Legislative body of Maia

The Maia Municipal Chamber (Câmara Municipal da Maia) is the administrative authority in the municipality of Maia. It has 10 freguesias in its area of jurisdiction and is based in the city of Maia, on the Porto District. These freguesias are: Águas Santas, Castêlo da Maia, Cidade da Maia, Folgosa, Milheirós, Moreira, Nogueira e Silva Escura, Pedrouços, São Pedro Fins and Vila Nova da Telha.

The Maia City Council is made up of 11 councillors, representing, currently, two different political forces.
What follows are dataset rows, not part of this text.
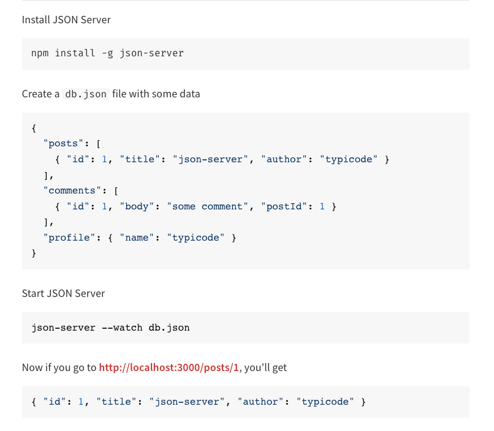
Task: Click the opening brace of db.json code
Action: pos(34,128)
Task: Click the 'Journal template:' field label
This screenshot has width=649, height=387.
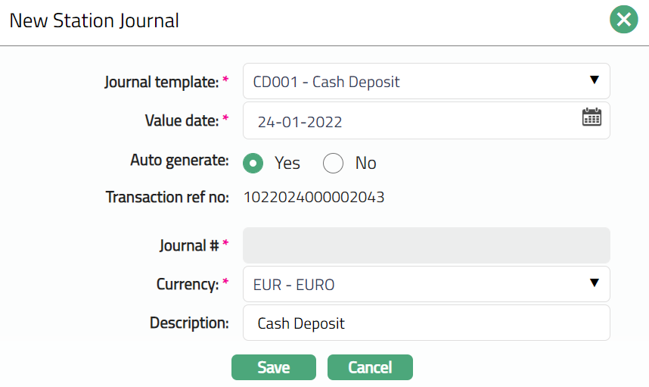Action: pos(161,82)
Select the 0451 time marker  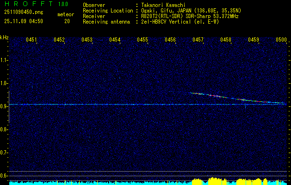(x=31, y=40)
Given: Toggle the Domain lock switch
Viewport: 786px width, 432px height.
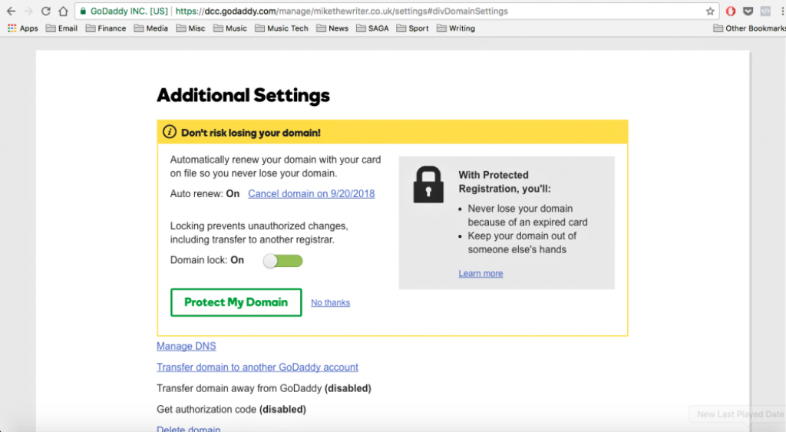Looking at the screenshot, I should [282, 261].
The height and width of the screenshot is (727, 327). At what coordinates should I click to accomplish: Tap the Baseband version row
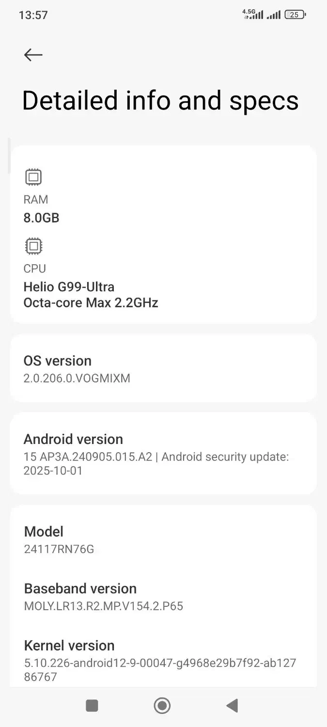point(163,597)
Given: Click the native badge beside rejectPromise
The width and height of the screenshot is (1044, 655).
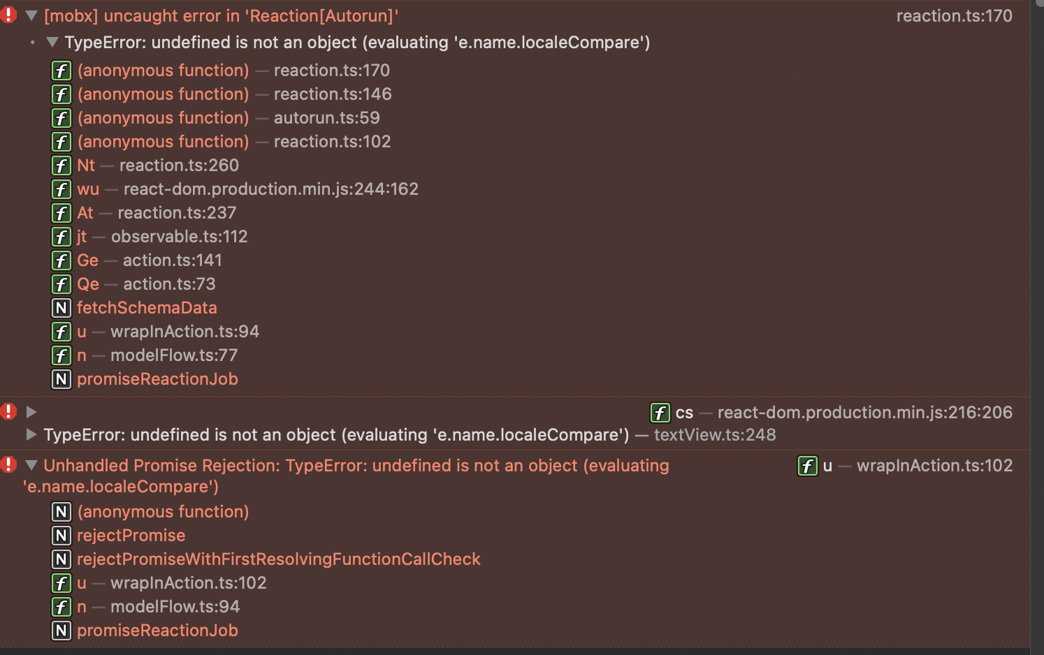Looking at the screenshot, I should click(61, 536).
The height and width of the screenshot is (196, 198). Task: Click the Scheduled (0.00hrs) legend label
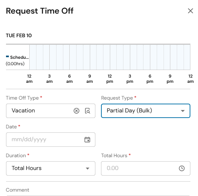coord(17,60)
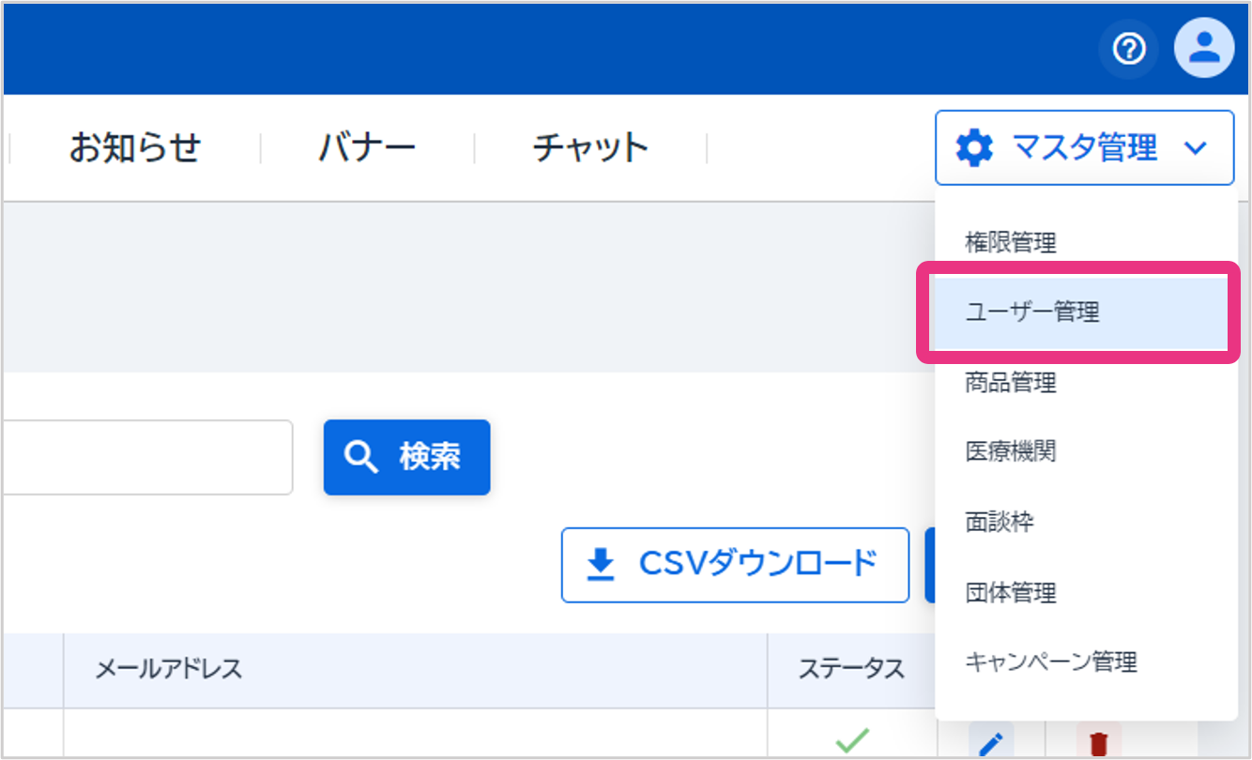Click the pencil edit icon in the row
1252x760 pixels.
990,743
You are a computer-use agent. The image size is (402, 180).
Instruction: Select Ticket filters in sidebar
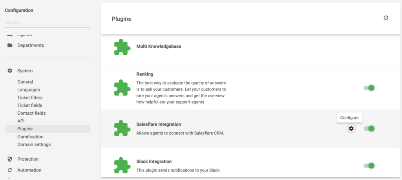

The first candidate on the list with the most votes in a municipal election or, in the event of a vacancy, the next candidate on the list, takes office as President of the Municipal Chamber.

== Heraldry ==

The coat of arms consists in a shield of gold, bundled by three ears of wheat in green tied in red between a Knights Templar cross and a Maltese cross, both in red, a chief in black with a gold eagle protruding and a small campaign wavy in blue charged with a silver wavy burette. In the top there’s a mural silver crown with five towers. In the bottom there’s a white stripe with the legend in black: "Concelho da Maia".

The flag of the municipality consists in an eight-piece gyronade in blue and red. The different designs might include a blue and red cord and tassels or an old shaft and spear.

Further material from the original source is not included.